WORK ORDER: From the entries below, gather every line containing the string "target".

——————————

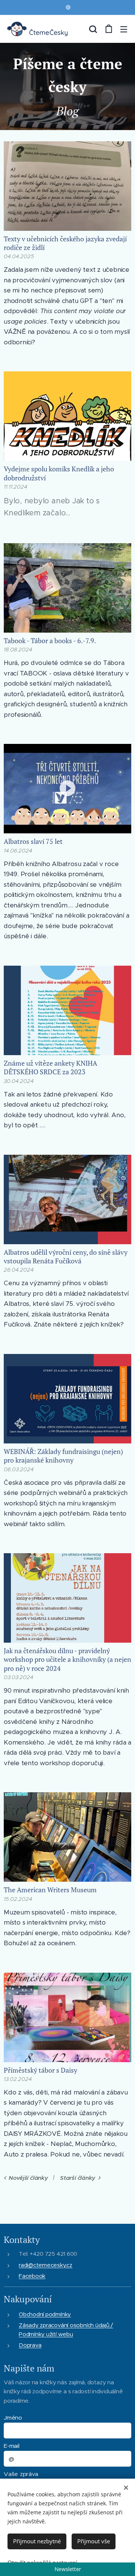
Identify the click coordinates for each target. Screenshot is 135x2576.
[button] (93, 29)
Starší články (77, 2177)
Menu (123, 28)
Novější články (28, 2177)
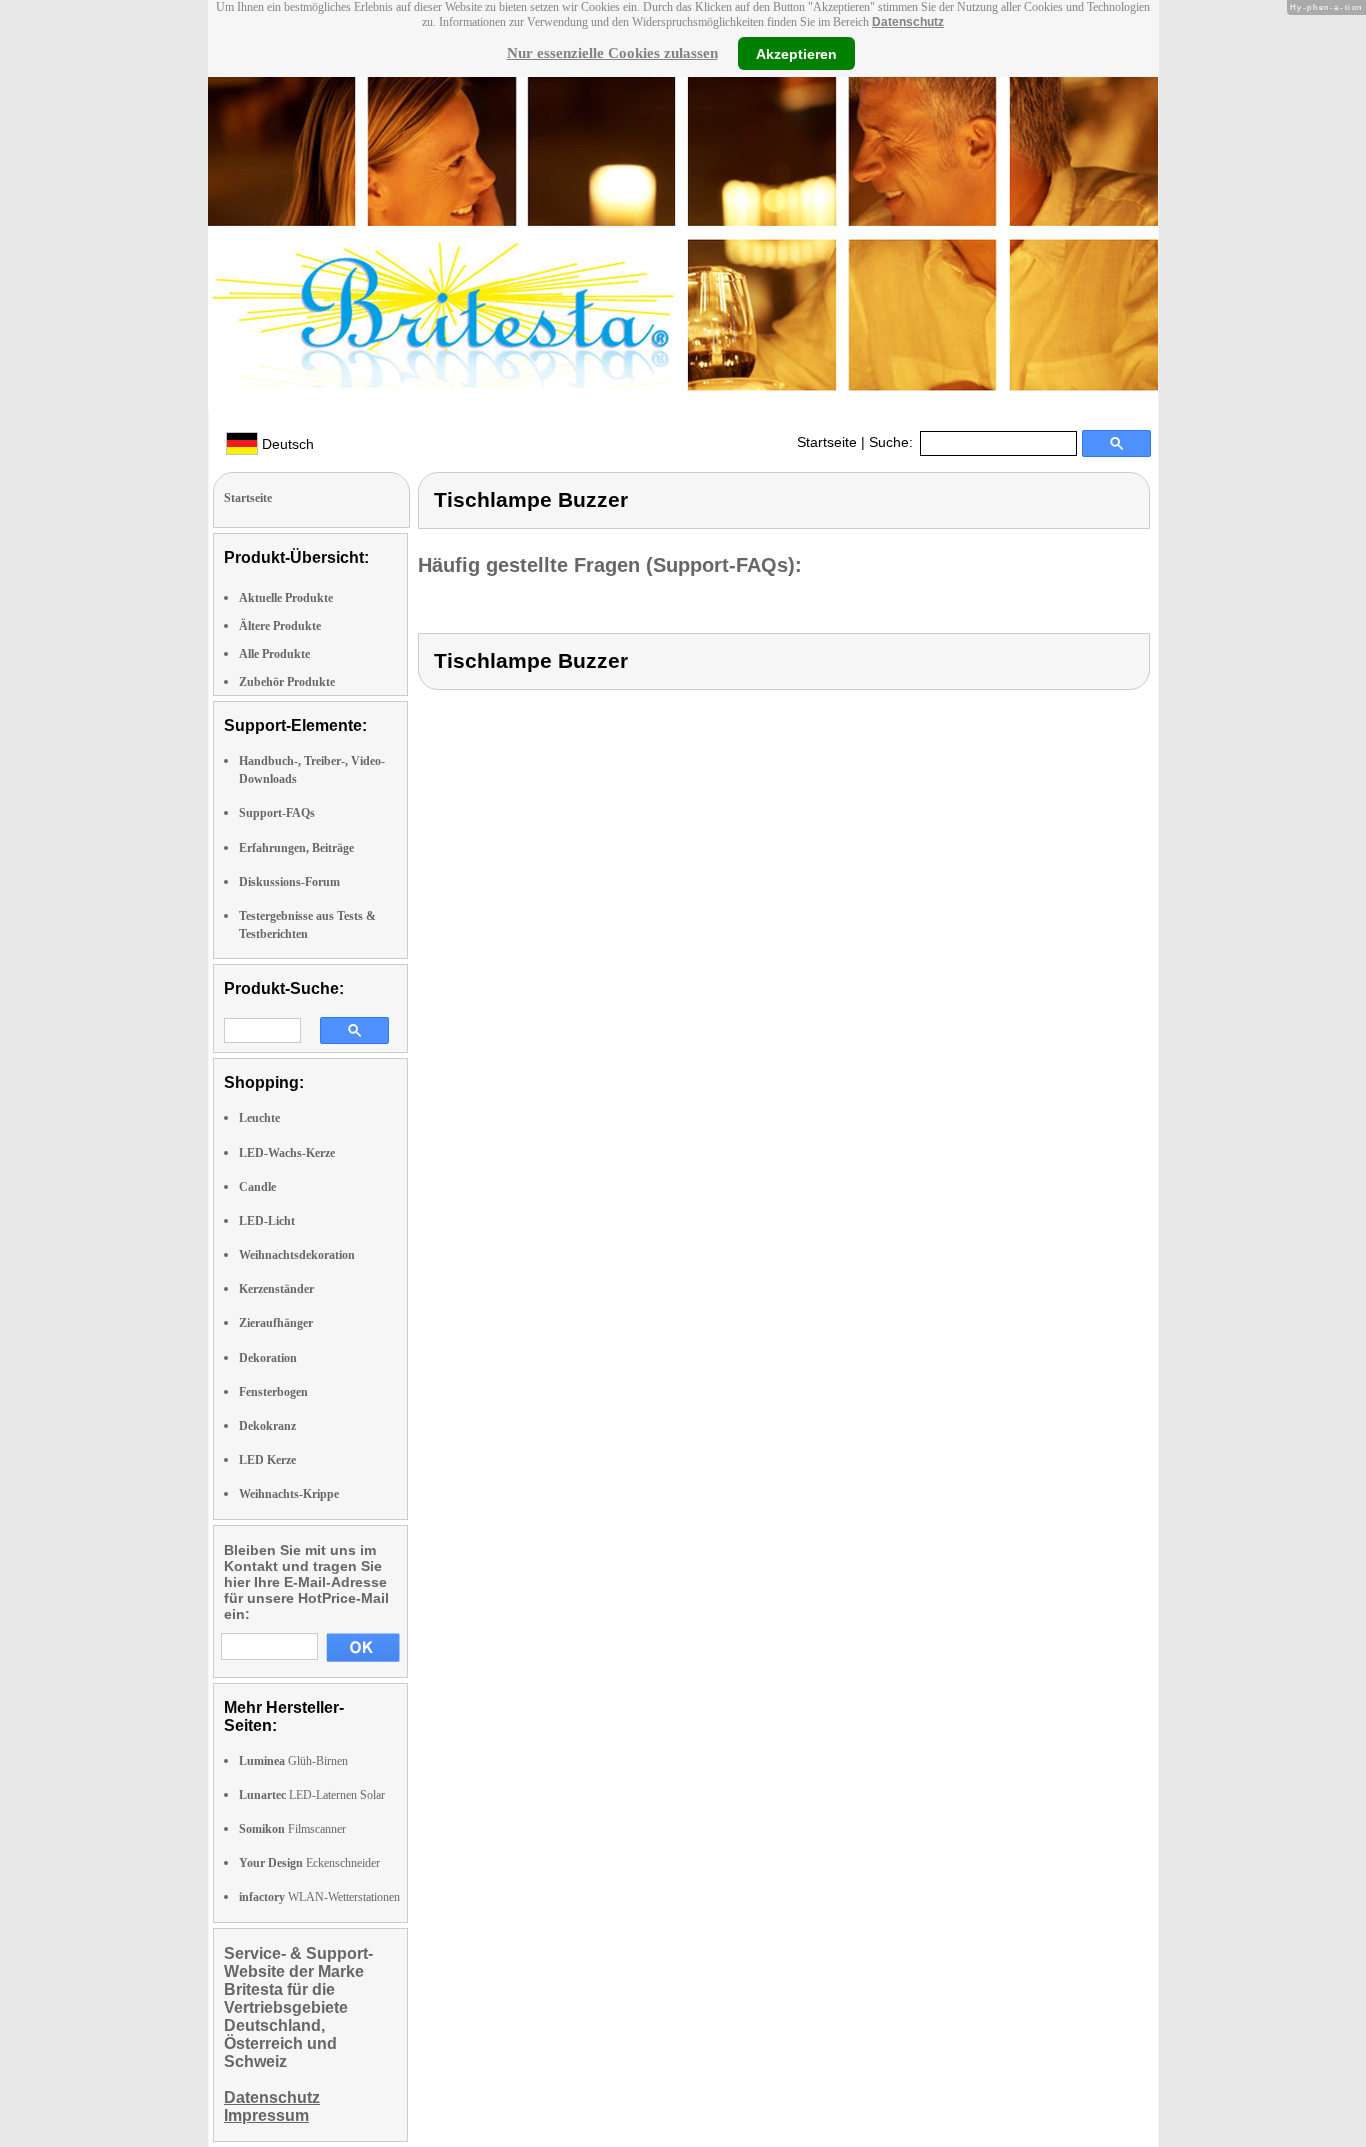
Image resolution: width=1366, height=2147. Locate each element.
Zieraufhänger (276, 1323)
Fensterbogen (273, 1392)
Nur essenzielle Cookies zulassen (612, 53)
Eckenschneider (309, 1863)
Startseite (827, 442)
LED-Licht (267, 1221)
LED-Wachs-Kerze (287, 1153)
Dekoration (268, 1358)
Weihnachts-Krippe (289, 1494)
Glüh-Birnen (293, 1761)
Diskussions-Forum (289, 882)
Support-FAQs (277, 813)
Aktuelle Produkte (286, 598)
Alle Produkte (274, 654)
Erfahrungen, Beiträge (296, 848)
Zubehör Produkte (287, 682)
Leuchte (259, 1118)
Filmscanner (292, 1829)
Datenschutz (908, 22)
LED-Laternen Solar (312, 1795)
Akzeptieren (796, 53)
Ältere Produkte (280, 626)
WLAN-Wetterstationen (319, 1897)
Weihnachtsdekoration (297, 1255)
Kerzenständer (276, 1289)
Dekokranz (267, 1426)
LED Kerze (267, 1460)
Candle (257, 1187)
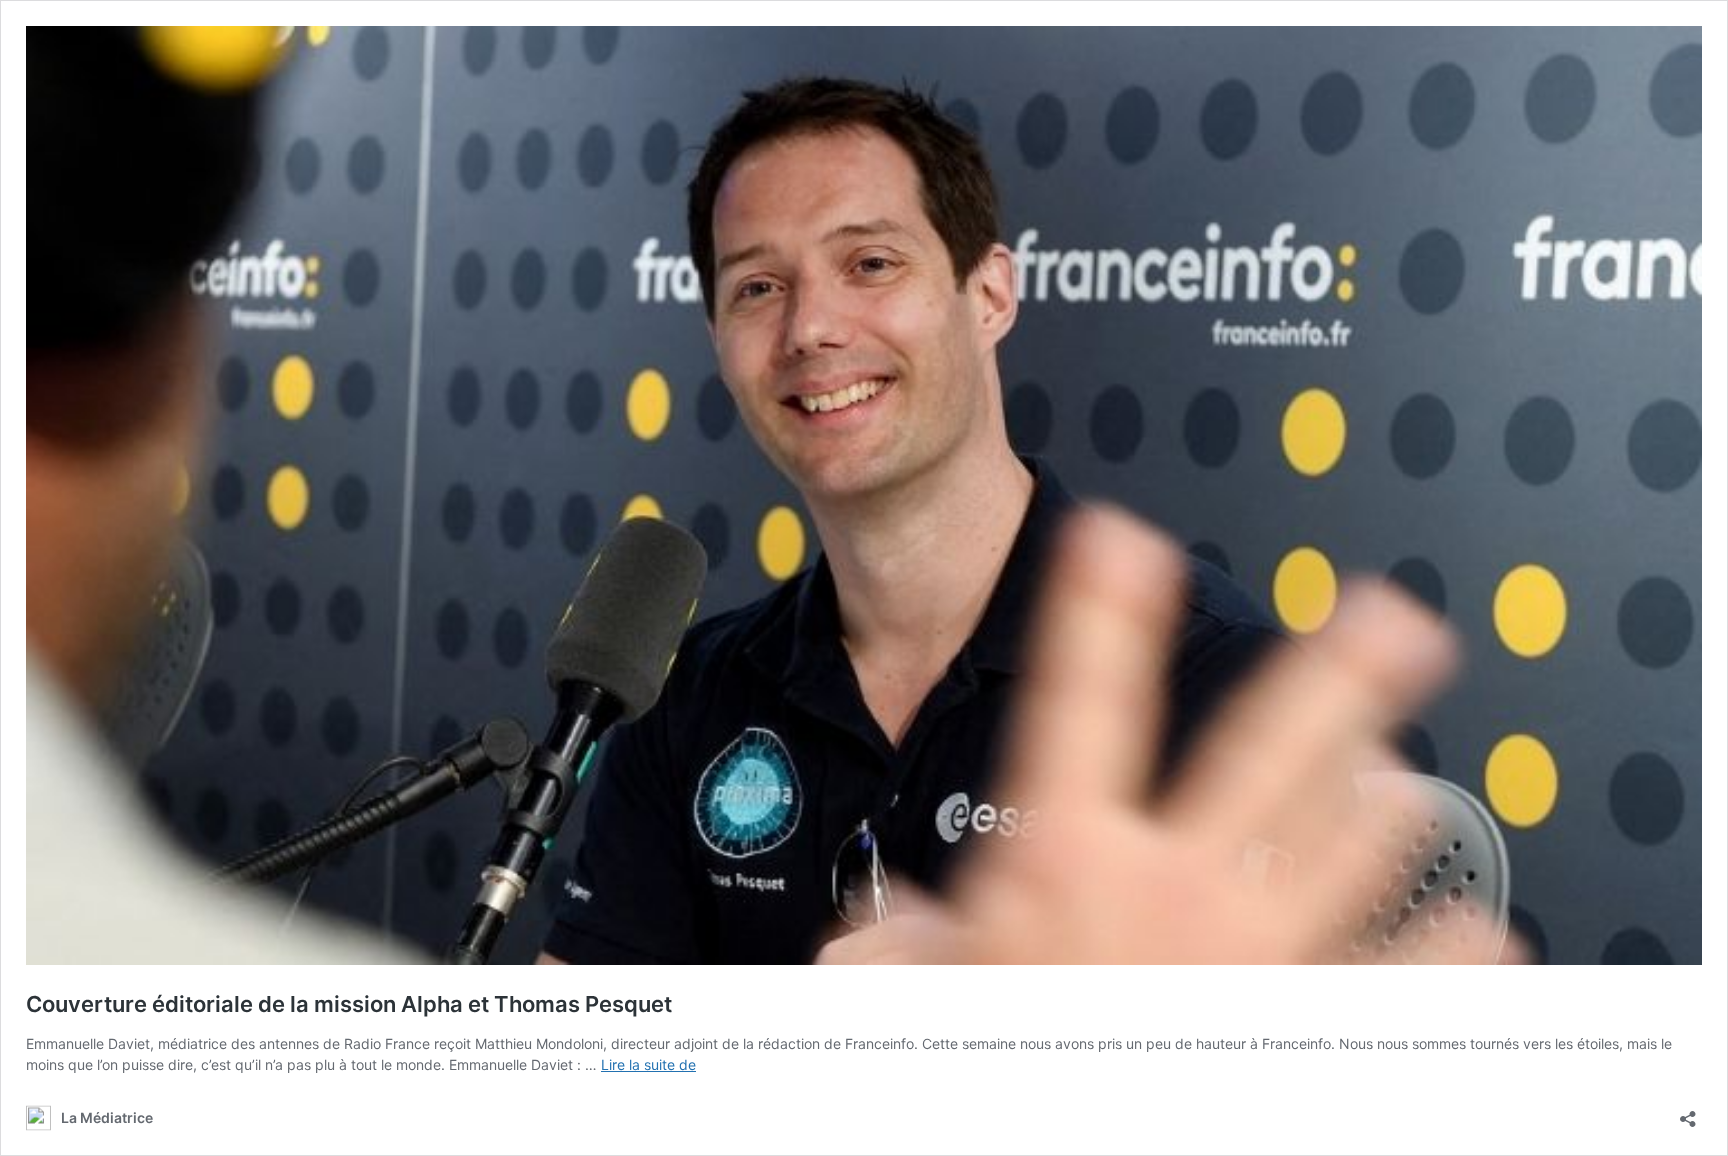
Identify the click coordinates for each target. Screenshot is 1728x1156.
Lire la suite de (648, 1064)
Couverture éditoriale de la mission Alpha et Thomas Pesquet (349, 1004)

——————————

FINISHED TASK:
Identify the click coordinates for each target. Screenshot is 135x2576.
Identify the click coordinates for each target. Screenshot is 1728x1156.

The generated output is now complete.